Start Entries shown

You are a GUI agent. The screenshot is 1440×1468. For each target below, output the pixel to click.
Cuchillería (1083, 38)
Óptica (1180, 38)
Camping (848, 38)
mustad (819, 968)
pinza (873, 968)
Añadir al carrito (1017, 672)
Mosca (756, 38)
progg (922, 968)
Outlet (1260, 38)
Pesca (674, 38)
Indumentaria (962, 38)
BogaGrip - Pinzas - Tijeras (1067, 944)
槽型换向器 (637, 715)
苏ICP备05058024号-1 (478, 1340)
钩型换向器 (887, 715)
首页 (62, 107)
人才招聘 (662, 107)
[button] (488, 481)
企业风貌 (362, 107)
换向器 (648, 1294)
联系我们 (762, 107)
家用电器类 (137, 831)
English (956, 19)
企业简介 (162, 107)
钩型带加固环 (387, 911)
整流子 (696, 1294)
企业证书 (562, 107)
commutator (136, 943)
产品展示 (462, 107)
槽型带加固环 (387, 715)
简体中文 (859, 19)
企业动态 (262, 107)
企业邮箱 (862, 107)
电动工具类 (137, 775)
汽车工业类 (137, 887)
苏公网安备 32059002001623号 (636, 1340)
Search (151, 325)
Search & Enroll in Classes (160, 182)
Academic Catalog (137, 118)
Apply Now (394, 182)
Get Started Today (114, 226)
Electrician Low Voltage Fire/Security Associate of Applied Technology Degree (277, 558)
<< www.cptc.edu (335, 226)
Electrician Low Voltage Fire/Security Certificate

End Entries shown

**Exercise:** Render every line of the records above as a Markdown table with two columns, No. for the row number and Entry for the line, and leave out any blank lines.

**Output of the exercise:**
| No. | Entry |
|---|---|
| 1 | You are a GUI agent. The screenshot is 1440×1468. For each target below, output the pixel to click. |
| 2 | Cuchillería (1083, 38) |
| 3 | Óptica (1180, 38) |
| 4 | Camping (848, 38) |
| 5 | mustad (819, 968) |
| 6 | pinza (873, 968) |
| 7 | Añadir al carrito (1017, 672) |
| 8 | Mosca (756, 38) |
| 9 | progg (922, 968) |
| 10 | Outlet (1260, 38) |
| 11 | Pesca (674, 38) |
| 12 | Indumentaria (962, 38) |
| 13 | BogaGrip - Pinzas - Tijeras (1067, 944) |
| 14 | 槽型换向器 (637, 715) |
| 15 | 苏ICP备05058024号-1 (478, 1340) |
| 16 | 钩型换向器 (887, 715) |
| 17 | 首页 (62, 107) |
| 18 | 人才招聘 (662, 107) |
| 19 | [button] (488, 481) |
| 20 | 企业风貌 (362, 107) |
| 21 | 换向器 (648, 1294) |
| 22 | 联系我们 (762, 107) |
| 23 | 家用电器类 (137, 831) |
| 24 | English (956, 19) |
| 25 | 企业简介 (162, 107) |
| 26 | 钩型带加固环 (387, 911) |
| 27 | 整流子 (696, 1294) |
| 28 | 企业证书 (562, 107) |
| 29 | commutator (136, 943) |
| 30 | 产品展示 (462, 107) |
| 31 | 槽型带加固环 (387, 715) |
| 32 | 简体中文 (859, 19) |
| 33 | 企业动态 (262, 107) |
| 34 | 企业邮箱 (862, 107) |
| 35 | 电动工具类 (137, 775) |
| 36 | 汽车工业类 (137, 887) |
| 37 | 苏公网安备 32059002001623号 (636, 1340) |
| 38 | Search (151, 325) |
| 39 | Search & Enroll in Classes (160, 182) |
| 40 | Academic Catalog (137, 118) |
| 41 | Apply Now (394, 182) |
| 42 | Get Started Today (114, 226) |
| 43 | Electrician Low Voltage Fire/Security Associate of Applied Technology Degree (277, 558) |
| 44 | << www.cptc.edu (335, 226) |
| 45 | Electrician Low Voltage Fire/Security Certificate |